Data under study =
******
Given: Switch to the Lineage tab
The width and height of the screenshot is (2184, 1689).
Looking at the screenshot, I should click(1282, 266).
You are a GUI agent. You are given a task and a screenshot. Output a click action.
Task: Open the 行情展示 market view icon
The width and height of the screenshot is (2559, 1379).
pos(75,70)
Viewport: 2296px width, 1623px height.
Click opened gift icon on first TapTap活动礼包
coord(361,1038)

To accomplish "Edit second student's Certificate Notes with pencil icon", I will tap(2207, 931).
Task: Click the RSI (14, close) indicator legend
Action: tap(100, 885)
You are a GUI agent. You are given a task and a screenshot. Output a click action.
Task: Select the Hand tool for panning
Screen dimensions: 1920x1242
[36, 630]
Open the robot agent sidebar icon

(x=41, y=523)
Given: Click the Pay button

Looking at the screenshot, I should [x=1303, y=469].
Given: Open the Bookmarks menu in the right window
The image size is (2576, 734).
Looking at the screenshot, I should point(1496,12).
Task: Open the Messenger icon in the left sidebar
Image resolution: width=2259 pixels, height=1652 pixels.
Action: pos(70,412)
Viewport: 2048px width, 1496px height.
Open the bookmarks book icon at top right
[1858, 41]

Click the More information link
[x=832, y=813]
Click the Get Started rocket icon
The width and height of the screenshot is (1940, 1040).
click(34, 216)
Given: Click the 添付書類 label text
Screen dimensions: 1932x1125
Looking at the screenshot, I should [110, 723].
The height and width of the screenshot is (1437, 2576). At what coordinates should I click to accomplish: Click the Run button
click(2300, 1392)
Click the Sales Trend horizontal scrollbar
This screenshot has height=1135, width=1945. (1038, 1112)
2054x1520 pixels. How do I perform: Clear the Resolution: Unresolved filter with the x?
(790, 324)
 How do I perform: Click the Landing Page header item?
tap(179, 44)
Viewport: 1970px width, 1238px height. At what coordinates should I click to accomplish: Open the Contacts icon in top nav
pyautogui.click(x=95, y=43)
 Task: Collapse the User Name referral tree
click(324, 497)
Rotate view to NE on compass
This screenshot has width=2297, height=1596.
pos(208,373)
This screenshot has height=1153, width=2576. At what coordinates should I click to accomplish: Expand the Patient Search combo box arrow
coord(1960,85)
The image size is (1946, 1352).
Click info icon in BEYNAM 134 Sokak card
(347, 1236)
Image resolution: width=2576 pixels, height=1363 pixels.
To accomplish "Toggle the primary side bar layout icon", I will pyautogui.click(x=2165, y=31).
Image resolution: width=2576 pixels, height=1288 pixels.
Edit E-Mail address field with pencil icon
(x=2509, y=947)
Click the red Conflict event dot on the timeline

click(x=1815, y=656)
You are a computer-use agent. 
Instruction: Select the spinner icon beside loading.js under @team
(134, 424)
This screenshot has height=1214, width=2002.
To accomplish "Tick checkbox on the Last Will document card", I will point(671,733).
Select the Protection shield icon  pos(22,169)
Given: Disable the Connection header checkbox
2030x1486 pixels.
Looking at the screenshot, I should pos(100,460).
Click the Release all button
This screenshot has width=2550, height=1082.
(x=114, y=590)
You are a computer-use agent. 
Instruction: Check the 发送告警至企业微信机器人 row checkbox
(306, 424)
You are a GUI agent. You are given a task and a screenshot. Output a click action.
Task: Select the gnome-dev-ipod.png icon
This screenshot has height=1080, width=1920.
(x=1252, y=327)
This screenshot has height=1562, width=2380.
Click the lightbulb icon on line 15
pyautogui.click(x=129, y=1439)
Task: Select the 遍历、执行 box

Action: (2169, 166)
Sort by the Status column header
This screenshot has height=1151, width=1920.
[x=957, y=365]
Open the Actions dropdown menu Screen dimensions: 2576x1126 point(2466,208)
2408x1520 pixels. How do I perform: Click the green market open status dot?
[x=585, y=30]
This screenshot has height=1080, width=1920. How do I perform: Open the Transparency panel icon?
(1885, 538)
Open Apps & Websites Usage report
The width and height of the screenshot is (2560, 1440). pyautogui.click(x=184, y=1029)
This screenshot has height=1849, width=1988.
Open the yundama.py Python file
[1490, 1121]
******
Action item = Each line above is to be repeated exactly.

Reply =
Given: Switch to the Lineage tab
The width and height of the screenshot is (2184, 1689).
Looking at the screenshot, I should click(1282, 266).
You are a GUI agent. You are given a task and a screenshot. Output a click action.
Task: Open the 行情展示 market view icon
The width and height of the screenshot is (2559, 1379).
pos(75,70)
Viewport: 2296px width, 1623px height.
Click opened gift icon on first TapTap活动礼包
coord(361,1038)

To accomplish "Edit second student's Certificate Notes with pencil icon", I will tap(2207, 931).
Task: Click the RSI (14, close) indicator legend
Action: tap(100, 885)
You are a GUI agent. You are given a task and a screenshot. Output a click action.
Task: Select the Hand tool for panning
Screen dimensions: 1920x1242
[36, 630]
Open the robot agent sidebar icon

(x=41, y=523)
Given: Click the Pay button

Looking at the screenshot, I should [x=1303, y=469].
Given: Open the Bookmarks menu in the right window
The image size is (2576, 734).
Looking at the screenshot, I should point(1496,12).
Task: Open the Messenger icon in the left sidebar
Image resolution: width=2259 pixels, height=1652 pixels.
Action: pos(70,412)
Viewport: 2048px width, 1496px height.
Open the bookmarks book icon at top right
[1858, 41]

Click the More information link
[x=832, y=813]
Click the Get Started rocket icon
The width and height of the screenshot is (1940, 1040).
click(34, 216)
Given: Click the 添付書類 label text
Screen dimensions: 1932x1125
Looking at the screenshot, I should [110, 723].
The height and width of the screenshot is (1437, 2576). At what coordinates should I click to accomplish: Click the Run button
click(2300, 1392)
Click the Sales Trend horizontal scrollbar
This screenshot has height=1135, width=1945. (1038, 1112)
2054x1520 pixels. How do I perform: Clear the Resolution: Unresolved filter with the x?
(790, 324)
 How do I perform: Click the Landing Page header item?
tap(179, 44)
Viewport: 1970px width, 1238px height. At what coordinates should I click to accomplish: Open the Contacts icon in top nav
pyautogui.click(x=95, y=43)
 Task: Collapse the User Name referral tree
click(324, 497)
Rotate view to NE on compass
This screenshot has width=2297, height=1596.
pos(208,373)
This screenshot has height=1153, width=2576. At what coordinates should I click to accomplish: Expand the Patient Search combo box arrow
coord(1960,85)
The image size is (1946, 1352).
Click info icon in BEYNAM 134 Sokak card
(347, 1236)
Image resolution: width=2576 pixels, height=1363 pixels.
To accomplish "Toggle the primary side bar layout icon", I will pyautogui.click(x=2165, y=31).
Image resolution: width=2576 pixels, height=1288 pixels.
Edit E-Mail address field with pencil icon
(x=2509, y=947)
Click the red Conflict event dot on the timeline

click(x=1815, y=656)
You are a computer-use agent. 
Instruction: Select the spinner icon beside loading.js under @team
(134, 424)
This screenshot has height=1214, width=2002.
To accomplish "Tick checkbox on the Last Will document card", I will point(671,733).
Select the Protection shield icon  pos(22,169)
Given: Disable the Connection header checkbox
2030x1486 pixels.
Looking at the screenshot, I should pos(100,460).
Click the Release all button
This screenshot has width=2550, height=1082.
(x=114, y=590)
You are a computer-use agent. 
Instruction: Check the 发送告警至企业微信机器人 row checkbox
(306, 424)
You are a GUI agent. You are given a task and a screenshot. Output a click action.
Task: Select the gnome-dev-ipod.png icon
This screenshot has height=1080, width=1920.
(x=1252, y=327)
This screenshot has height=1562, width=2380.
Click the lightbulb icon on line 15
pyautogui.click(x=129, y=1439)
Task: Select the 遍历、执行 box

Action: (2169, 166)
Sort by the Status column header
This screenshot has height=1151, width=1920.
[x=957, y=365]
Open the Actions dropdown menu Screen dimensions: 2576x1126 point(2466,208)
2408x1520 pixels. How do I perform: Click the green market open status dot?
[x=585, y=30]
This screenshot has height=1080, width=1920. How do I perform: Open the Transparency panel icon?
(1885, 538)
Open Apps & Websites Usage report
The width and height of the screenshot is (2560, 1440). pyautogui.click(x=184, y=1029)
This screenshot has height=1849, width=1988.
Open the yundama.py Python file
[1490, 1121]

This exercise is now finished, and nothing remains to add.